3. Kurzarbeit und Krankheit
Es ist wie folgt zu differenzieren:

a) Wenn der Mitarbeiter bereits vor Beginn der Kurzarbeit erstmals arbeitsunfähig erkrankt ist, erhält er ab Beginn der Kurzarbeit für Zeit der reduzierten Arbeitsleistung (also bei KUG 80 % für 20% der Arbeitszeit) max. 6-wöchige Entgeltfortzahlung vom Arbeitgeber. Für den Rest (im Beispiel 80%) erhält der Mitarbeiter Krankengeld von der Krankenkasse (§ 47b IV SGB V). Sobald 6 Krankheitswochen abgelaufen sind, erhält der Mitarbeiter für die Dauer fortdauernder Erkrankung das normale Krankengeld auf der Basis des Regelentgelts vor der Erkrankung (für Zeit der Arbeit wie für Zeit des Arbeitsausfalls) von der Krankenkasse.

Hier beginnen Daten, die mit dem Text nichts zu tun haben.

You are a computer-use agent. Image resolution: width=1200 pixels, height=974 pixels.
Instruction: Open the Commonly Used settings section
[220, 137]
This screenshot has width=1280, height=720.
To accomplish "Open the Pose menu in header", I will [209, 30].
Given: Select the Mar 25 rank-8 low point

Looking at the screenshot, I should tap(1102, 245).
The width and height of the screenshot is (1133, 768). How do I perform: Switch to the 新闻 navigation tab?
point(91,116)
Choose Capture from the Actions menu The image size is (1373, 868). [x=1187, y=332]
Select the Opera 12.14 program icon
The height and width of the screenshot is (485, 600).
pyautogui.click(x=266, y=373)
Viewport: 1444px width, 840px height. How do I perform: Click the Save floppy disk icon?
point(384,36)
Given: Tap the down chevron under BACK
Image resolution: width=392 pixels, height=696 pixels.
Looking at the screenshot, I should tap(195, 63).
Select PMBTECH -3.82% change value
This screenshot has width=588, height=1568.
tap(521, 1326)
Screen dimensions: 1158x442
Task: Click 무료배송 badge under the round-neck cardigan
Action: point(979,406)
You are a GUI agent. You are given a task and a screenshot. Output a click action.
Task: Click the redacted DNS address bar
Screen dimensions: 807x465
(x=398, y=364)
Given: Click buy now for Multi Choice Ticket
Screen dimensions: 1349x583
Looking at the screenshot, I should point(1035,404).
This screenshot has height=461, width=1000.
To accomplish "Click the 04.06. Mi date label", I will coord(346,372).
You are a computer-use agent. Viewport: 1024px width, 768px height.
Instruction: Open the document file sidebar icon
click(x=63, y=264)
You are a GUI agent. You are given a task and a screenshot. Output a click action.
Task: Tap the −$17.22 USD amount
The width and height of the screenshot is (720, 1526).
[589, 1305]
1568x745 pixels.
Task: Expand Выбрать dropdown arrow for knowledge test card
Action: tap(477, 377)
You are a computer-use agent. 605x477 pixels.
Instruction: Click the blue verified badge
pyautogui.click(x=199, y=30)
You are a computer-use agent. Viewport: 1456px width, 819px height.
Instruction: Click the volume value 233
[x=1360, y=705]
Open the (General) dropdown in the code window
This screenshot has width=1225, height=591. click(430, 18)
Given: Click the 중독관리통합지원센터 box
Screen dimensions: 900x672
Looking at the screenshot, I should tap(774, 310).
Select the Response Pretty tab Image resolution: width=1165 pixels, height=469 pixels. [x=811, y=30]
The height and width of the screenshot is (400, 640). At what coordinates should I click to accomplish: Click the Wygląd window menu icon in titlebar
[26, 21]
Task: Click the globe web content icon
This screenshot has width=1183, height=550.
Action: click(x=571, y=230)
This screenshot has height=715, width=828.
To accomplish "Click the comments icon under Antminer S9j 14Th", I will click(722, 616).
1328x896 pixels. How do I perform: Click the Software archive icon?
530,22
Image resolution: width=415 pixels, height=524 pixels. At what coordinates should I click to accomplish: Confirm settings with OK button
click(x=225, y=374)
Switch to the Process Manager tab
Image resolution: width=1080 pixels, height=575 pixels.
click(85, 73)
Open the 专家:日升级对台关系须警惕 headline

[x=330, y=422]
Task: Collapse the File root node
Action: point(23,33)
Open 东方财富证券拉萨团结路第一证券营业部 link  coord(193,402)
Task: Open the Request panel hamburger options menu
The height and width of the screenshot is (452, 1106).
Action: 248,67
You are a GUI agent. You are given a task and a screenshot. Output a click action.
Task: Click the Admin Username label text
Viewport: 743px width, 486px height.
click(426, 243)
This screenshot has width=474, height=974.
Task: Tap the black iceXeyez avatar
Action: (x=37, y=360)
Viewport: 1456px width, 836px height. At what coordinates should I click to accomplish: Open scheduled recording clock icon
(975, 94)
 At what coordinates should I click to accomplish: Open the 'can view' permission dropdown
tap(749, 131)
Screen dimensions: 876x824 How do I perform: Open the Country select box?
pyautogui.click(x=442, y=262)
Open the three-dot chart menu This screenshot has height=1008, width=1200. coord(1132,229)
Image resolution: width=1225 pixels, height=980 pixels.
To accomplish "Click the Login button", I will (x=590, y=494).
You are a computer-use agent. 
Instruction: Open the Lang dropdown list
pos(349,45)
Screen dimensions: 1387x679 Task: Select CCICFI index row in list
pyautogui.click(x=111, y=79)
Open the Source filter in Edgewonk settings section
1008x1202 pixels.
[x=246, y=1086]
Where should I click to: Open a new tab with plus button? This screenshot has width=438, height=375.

b) Wenn der Mitarbeiter erst mit/nach Beginn der Kurzarbeit krankheitsbedingt ausfällt, erhält er für Zeit der Arbeitsleistung erneut normale, max. 6-wöchige Entgeltfortzahlung für die Arbeitsstunden (§ 4 Abs. 3 EFZG) vom Arbeitgeber. Für Zeit des Arbeitsausfalls hat er Anspruch auf Kurzarbeitergeld; § 98 Abs. 2 SGB III. Nach Ablauf von 6 Krankheitswochen erhält der Mitarbeiter für Zeit der Arbeit wie für die Zeit des Arbeitsausfalls normales Krankengeld gem. § 47b Abs. 3 SGB V auf der Basis des Regelentgelts vor der Erkrankung von der Krankenkasse.